=== Begin Enclosure ===

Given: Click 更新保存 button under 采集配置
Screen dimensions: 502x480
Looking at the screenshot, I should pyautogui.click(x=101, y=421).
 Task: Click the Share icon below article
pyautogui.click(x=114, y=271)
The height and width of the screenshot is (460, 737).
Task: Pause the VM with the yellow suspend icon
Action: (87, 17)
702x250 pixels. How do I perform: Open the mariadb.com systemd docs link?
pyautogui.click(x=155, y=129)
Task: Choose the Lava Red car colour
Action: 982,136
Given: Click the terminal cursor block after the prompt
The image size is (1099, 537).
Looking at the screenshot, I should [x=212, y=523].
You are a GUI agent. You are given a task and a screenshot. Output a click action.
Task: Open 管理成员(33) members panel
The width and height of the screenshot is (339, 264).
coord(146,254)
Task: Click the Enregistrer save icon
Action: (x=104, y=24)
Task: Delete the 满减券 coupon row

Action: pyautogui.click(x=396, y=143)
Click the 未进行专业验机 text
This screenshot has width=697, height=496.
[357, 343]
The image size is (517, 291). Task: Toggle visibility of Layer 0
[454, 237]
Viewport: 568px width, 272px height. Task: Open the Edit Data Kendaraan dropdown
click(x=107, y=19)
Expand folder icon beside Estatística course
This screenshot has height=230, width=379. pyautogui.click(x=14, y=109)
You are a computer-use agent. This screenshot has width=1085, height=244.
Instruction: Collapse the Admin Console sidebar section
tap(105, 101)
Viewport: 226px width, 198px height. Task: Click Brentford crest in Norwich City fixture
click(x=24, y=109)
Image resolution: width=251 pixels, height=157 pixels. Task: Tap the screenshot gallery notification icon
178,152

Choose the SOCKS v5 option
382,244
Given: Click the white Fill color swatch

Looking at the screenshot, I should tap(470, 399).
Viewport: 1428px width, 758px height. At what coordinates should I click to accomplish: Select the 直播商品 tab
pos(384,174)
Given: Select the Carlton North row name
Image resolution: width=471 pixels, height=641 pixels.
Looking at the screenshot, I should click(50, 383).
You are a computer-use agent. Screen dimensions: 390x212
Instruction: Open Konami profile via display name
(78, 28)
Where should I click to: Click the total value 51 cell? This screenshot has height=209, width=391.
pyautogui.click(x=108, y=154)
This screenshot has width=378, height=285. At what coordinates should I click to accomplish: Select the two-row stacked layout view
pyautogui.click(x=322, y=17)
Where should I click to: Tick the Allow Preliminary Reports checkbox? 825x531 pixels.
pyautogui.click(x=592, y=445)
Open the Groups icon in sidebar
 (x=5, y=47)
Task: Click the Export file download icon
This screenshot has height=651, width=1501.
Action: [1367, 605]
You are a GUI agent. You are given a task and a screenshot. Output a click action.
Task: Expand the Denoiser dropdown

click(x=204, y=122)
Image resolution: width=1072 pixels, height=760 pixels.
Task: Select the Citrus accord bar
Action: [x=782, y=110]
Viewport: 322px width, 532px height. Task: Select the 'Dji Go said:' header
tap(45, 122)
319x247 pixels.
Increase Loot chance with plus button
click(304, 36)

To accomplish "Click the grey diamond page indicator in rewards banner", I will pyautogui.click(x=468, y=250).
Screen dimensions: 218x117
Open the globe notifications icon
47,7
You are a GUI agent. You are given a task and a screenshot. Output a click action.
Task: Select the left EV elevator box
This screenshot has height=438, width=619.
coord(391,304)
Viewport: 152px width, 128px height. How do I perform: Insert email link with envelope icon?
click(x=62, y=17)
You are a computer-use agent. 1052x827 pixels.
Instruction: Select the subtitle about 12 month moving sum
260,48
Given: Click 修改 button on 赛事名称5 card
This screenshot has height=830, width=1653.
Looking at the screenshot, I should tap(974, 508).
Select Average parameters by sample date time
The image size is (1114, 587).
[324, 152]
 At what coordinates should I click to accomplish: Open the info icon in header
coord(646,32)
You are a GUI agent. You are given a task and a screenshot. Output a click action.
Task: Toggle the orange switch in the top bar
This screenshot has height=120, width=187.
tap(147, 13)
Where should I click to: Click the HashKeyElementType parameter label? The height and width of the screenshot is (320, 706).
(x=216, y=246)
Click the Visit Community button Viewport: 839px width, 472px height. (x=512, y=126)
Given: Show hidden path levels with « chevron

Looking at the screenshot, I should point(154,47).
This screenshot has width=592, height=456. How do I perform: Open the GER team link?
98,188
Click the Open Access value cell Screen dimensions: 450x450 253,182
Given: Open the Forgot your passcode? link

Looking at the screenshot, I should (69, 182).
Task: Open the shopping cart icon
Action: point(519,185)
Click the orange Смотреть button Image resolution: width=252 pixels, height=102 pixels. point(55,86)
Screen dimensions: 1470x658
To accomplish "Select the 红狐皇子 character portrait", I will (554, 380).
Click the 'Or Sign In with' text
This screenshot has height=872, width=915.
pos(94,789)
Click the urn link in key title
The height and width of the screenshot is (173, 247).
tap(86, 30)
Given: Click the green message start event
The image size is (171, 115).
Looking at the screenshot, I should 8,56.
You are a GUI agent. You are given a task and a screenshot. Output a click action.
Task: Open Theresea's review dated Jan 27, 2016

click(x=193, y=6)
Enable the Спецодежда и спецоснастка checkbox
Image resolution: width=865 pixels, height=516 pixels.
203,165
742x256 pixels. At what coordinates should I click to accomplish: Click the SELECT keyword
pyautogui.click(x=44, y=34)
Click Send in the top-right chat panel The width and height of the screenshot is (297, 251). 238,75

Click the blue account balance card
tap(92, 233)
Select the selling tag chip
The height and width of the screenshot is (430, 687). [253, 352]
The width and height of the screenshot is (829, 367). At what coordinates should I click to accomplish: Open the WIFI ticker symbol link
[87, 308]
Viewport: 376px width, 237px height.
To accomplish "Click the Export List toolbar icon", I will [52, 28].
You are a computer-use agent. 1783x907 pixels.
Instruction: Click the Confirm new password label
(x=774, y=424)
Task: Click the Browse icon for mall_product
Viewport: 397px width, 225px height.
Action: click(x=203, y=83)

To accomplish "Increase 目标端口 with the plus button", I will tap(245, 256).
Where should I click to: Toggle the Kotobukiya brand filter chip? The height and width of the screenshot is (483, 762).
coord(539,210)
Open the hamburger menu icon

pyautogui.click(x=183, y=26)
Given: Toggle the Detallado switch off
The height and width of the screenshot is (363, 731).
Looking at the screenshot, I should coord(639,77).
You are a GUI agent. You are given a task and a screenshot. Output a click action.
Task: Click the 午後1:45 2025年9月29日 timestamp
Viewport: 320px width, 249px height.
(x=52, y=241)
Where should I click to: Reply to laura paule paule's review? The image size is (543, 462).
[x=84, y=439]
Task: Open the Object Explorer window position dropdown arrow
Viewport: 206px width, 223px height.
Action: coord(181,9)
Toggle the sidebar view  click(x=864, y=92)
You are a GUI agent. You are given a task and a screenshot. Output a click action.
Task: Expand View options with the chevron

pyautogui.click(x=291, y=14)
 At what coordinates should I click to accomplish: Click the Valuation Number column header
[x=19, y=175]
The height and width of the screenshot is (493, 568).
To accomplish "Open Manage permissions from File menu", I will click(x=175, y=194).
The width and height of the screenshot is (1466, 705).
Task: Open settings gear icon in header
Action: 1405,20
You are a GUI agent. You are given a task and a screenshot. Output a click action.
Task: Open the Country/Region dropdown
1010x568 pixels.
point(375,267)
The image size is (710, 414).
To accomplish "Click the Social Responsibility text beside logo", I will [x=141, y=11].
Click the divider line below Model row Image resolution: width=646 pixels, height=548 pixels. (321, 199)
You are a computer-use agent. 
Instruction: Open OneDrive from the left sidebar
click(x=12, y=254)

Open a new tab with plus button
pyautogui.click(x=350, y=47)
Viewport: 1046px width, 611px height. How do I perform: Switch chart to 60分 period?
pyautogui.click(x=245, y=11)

=== End Enclosure ===

Nothing should be dropped. Retype each line above as it is.

Answer section
Given: Click 更新保存 button under 采集配置
Screen dimensions: 502x480
Looking at the screenshot, I should pyautogui.click(x=101, y=421).
 Task: Click the Share icon below article
pyautogui.click(x=114, y=271)
The height and width of the screenshot is (460, 737).
Task: Pause the VM with the yellow suspend icon
Action: (87, 17)
702x250 pixels. How do I perform: Open the mariadb.com systemd docs link?
pyautogui.click(x=155, y=129)
Task: Choose the Lava Red car colour
Action: 982,136
Given: Click the terminal cursor block after the prompt
The image size is (1099, 537).
Looking at the screenshot, I should [x=212, y=523].
You are a GUI agent. You are given a task and a screenshot. Output a click action.
Task: Open 管理成员(33) members panel
The width and height of the screenshot is (339, 264).
coord(146,254)
Task: Click the Enregistrer save icon
Action: (x=104, y=24)
Task: Delete the 满减券 coupon row

Action: pyautogui.click(x=396, y=143)
Click the 未进行专业验机 text
This screenshot has width=697, height=496.
[357, 343]
The image size is (517, 291). Task: Toggle visibility of Layer 0
[454, 237]
Viewport: 568px width, 272px height. Task: Open the Edit Data Kendaraan dropdown
click(x=107, y=19)
Expand folder icon beside Estatística course
This screenshot has height=230, width=379. pyautogui.click(x=14, y=109)
You are a computer-use agent. This screenshot has width=1085, height=244.
Instruction: Collapse the Admin Console sidebar section
tap(105, 101)
Viewport: 226px width, 198px height. Task: Click Brentford crest in Norwich City fixture
click(x=24, y=109)
Image resolution: width=251 pixels, height=157 pixels. Task: Tap the screenshot gallery notification icon
178,152

Choose the SOCKS v5 option
382,244
Given: Click the white Fill color swatch

Looking at the screenshot, I should tap(470, 399).
Viewport: 1428px width, 758px height. At what coordinates should I click to accomplish: Select the 直播商品 tab
pos(384,174)
Given: Select the Carlton North row name
Image resolution: width=471 pixels, height=641 pixels.
Looking at the screenshot, I should click(50, 383).
You are a computer-use agent. Screen dimensions: 390x212
Instruction: Open Konami profile via display name
(78, 28)
Where should I click to: Click the total value 51 cell? This screenshot has height=209, width=391.
pyautogui.click(x=108, y=154)
This screenshot has width=378, height=285. At what coordinates should I click to accomplish: Select the two-row stacked layout view
pyautogui.click(x=322, y=17)
Where should I click to: Tick the Allow Preliminary Reports checkbox? 825x531 pixels.
pyautogui.click(x=592, y=445)
Open the Groups icon in sidebar
 (x=5, y=47)
Task: Click the Export file download icon
This screenshot has height=651, width=1501.
Action: [1367, 605]
You are a GUI agent. You are given a task and a screenshot. Output a click action.
Task: Expand the Denoiser dropdown

click(x=204, y=122)
Image resolution: width=1072 pixels, height=760 pixels.
Task: Select the Citrus accord bar
Action: [x=782, y=110]
Viewport: 322px width, 532px height. Task: Select the 'Dji Go said:' header
tap(45, 122)
319x247 pixels.
Increase Loot chance with plus button
click(304, 36)

To accomplish "Click the grey diamond page indicator in rewards banner", I will pyautogui.click(x=468, y=250).
Screen dimensions: 218x117
Open the globe notifications icon
47,7
You are a GUI agent. You are given a task and a screenshot. Output a click action.
Task: Select the left EV elevator box
This screenshot has height=438, width=619.
coord(391,304)
Viewport: 152px width, 128px height. How do I perform: Insert email link with envelope icon?
click(x=62, y=17)
You are a computer-use agent. 1052x827 pixels.
Instruction: Select the subtitle about 12 month moving sum
260,48
Given: Click 修改 button on 赛事名称5 card
This screenshot has height=830, width=1653.
Looking at the screenshot, I should tap(974, 508).
Select Average parameters by sample date time
The image size is (1114, 587).
[324, 152]
 At what coordinates should I click to accomplish: Open the info icon in header
coord(646,32)
You are a GUI agent. You are given a task and a screenshot. Output a click action.
Task: Toggle the orange switch in the top bar
This screenshot has height=120, width=187.
tap(147, 13)
Where should I click to: Click the HashKeyElementType parameter label? The height and width of the screenshot is (320, 706).
(x=216, y=246)
Click the Visit Community button Viewport: 839px width, 472px height. (x=512, y=126)
Given: Show hidden path levels with « chevron

Looking at the screenshot, I should point(154,47).
This screenshot has width=592, height=456. How do I perform: Open the GER team link?
98,188
Click the Open Access value cell Screen dimensions: 450x450 253,182
Given: Open the Forgot your passcode? link

Looking at the screenshot, I should (69, 182).
Task: Open the shopping cart icon
Action: point(519,185)
Click the orange Смотреть button Image resolution: width=252 pixels, height=102 pixels. point(55,86)
Screen dimensions: 1470x658
To accomplish "Select the 红狐皇子 character portrait", I will (554, 380).
Click the 'Or Sign In with' text
This screenshot has height=872, width=915.
pos(94,789)
Click the urn link in key title
The height and width of the screenshot is (173, 247).
tap(86, 30)
Given: Click the green message start event
The image size is (171, 115).
Looking at the screenshot, I should 8,56.
You are a GUI agent. You are given a task and a screenshot. Output a click action.
Task: Open Theresea's review dated Jan 27, 2016

click(x=193, y=6)
Enable the Спецодежда и спецоснастка checkbox
Image resolution: width=865 pixels, height=516 pixels.
203,165
742x256 pixels. At what coordinates should I click to accomplish: Click the SELECT keyword
pyautogui.click(x=44, y=34)
Click Send in the top-right chat panel The width and height of the screenshot is (297, 251). 238,75

Click the blue account balance card
tap(92, 233)
Select the selling tag chip
The height and width of the screenshot is (430, 687). [253, 352]
The width and height of the screenshot is (829, 367). At what coordinates should I click to accomplish: Open the WIFI ticker symbol link
[87, 308]
Viewport: 376px width, 237px height.
To accomplish "Click the Export List toolbar icon", I will [52, 28].
You are a computer-use agent. 1783x907 pixels.
Instruction: Click the Confirm new password label
(x=774, y=424)
Task: Click the Browse icon for mall_product
Viewport: 397px width, 225px height.
Action: click(x=203, y=83)

To accomplish "Increase 目标端口 with the plus button", I will tap(245, 256).
Where should I click to: Toggle the Kotobukiya brand filter chip? The height and width of the screenshot is (483, 762).
coord(539,210)
Open the hamburger menu icon

pyautogui.click(x=183, y=26)
Given: Toggle the Detallado switch off
The height and width of the screenshot is (363, 731).
Looking at the screenshot, I should coord(639,77).
You are a GUI agent. You are given a task and a screenshot. Output a click action.
Task: Click the 午後1:45 2025年9月29日 timestamp
Viewport: 320px width, 249px height.
(x=52, y=241)
Where should I click to: Reply to laura paule paule's review? The image size is (543, 462).
[x=84, y=439]
Task: Open the Object Explorer window position dropdown arrow
Viewport: 206px width, 223px height.
Action: coord(181,9)
Toggle the sidebar view  click(x=864, y=92)
You are a GUI agent. You are given a task and a screenshot. Output a click action.
Task: Expand View options with the chevron

pyautogui.click(x=291, y=14)
 At what coordinates should I click to accomplish: Click the Valuation Number column header
[x=19, y=175]
The height and width of the screenshot is (493, 568).
To accomplish "Open Manage permissions from File menu", I will click(x=175, y=194).
The width and height of the screenshot is (1466, 705).
Task: Open settings gear icon in header
Action: 1405,20
You are a GUI agent. You are given a task and a screenshot. Output a click action.
Task: Open the Country/Region dropdown
1010x568 pixels.
point(375,267)
The image size is (710, 414).
To accomplish "Click the Social Responsibility text beside logo", I will [x=141, y=11].
Click the divider line below Model row Image resolution: width=646 pixels, height=548 pixels. (321, 199)
You are a computer-use agent. 
Instruction: Open OneDrive from the left sidebar
click(x=12, y=254)

Open a new tab with plus button
pyautogui.click(x=350, y=47)
Viewport: 1046px width, 611px height. How do I perform: Switch chart to 60分 period?
pyautogui.click(x=245, y=11)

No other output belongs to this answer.